What to do → Every line holding the string "computer" should be copied from the listing.

*** Source information ***

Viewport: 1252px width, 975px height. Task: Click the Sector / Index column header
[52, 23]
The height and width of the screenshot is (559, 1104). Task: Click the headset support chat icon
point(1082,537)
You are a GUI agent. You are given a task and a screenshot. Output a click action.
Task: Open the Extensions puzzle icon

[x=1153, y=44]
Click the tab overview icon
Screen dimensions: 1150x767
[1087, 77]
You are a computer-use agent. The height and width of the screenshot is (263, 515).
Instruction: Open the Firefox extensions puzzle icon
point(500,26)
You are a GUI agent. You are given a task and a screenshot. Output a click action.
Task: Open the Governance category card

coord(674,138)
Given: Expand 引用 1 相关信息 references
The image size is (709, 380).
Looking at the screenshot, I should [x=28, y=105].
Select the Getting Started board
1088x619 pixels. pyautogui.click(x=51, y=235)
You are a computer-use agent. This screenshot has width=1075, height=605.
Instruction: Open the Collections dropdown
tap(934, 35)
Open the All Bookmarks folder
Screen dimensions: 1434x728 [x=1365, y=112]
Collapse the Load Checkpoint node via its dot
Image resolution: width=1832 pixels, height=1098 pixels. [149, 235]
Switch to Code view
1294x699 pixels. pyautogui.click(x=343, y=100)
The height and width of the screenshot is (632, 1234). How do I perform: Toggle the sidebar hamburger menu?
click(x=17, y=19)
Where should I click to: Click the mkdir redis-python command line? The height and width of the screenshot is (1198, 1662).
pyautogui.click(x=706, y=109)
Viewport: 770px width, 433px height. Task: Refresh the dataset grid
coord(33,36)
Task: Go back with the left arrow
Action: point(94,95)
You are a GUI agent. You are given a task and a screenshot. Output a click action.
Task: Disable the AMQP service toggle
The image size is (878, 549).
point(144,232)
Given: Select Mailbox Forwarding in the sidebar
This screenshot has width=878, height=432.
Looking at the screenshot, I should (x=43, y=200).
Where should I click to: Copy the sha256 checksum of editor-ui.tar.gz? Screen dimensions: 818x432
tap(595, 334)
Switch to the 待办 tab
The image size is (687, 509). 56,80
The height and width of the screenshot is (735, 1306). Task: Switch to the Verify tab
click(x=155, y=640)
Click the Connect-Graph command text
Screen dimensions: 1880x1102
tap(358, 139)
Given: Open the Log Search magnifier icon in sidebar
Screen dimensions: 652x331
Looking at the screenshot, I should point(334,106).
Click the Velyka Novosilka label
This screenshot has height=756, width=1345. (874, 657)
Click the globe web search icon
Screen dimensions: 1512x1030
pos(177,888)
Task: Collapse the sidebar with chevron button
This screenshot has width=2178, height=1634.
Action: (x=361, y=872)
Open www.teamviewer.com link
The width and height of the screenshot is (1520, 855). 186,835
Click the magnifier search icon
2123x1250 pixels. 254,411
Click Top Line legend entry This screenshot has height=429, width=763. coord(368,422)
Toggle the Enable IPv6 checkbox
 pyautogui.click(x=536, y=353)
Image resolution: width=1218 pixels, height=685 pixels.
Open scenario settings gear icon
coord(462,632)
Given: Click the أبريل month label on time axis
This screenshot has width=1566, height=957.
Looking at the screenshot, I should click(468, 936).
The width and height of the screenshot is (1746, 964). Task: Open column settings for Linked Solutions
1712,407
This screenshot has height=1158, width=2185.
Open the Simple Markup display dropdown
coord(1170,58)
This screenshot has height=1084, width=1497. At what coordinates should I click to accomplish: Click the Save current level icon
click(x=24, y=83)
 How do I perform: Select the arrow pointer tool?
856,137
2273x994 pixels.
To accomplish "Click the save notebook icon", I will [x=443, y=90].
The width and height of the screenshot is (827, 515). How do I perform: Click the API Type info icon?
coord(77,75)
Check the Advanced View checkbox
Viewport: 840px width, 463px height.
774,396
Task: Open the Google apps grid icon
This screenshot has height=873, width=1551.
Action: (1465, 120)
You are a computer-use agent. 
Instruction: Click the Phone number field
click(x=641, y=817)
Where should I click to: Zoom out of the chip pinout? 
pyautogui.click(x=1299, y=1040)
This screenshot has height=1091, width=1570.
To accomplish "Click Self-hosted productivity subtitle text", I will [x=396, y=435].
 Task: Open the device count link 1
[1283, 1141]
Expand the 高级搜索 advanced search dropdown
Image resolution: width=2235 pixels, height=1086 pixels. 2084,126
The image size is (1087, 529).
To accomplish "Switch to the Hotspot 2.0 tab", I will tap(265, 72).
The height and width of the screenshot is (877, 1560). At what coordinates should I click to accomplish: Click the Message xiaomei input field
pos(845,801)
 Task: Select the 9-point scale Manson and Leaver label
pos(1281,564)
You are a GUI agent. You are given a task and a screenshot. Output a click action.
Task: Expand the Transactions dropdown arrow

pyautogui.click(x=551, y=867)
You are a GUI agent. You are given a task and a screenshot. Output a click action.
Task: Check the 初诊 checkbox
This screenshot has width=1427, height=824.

***

Finished exercise →
You are a computer-use agent. The height and width of the screenshot is (263, 515).
You are a computer-use agent. This screenshot has width=1075, height=605.
You are a computer-use agent. 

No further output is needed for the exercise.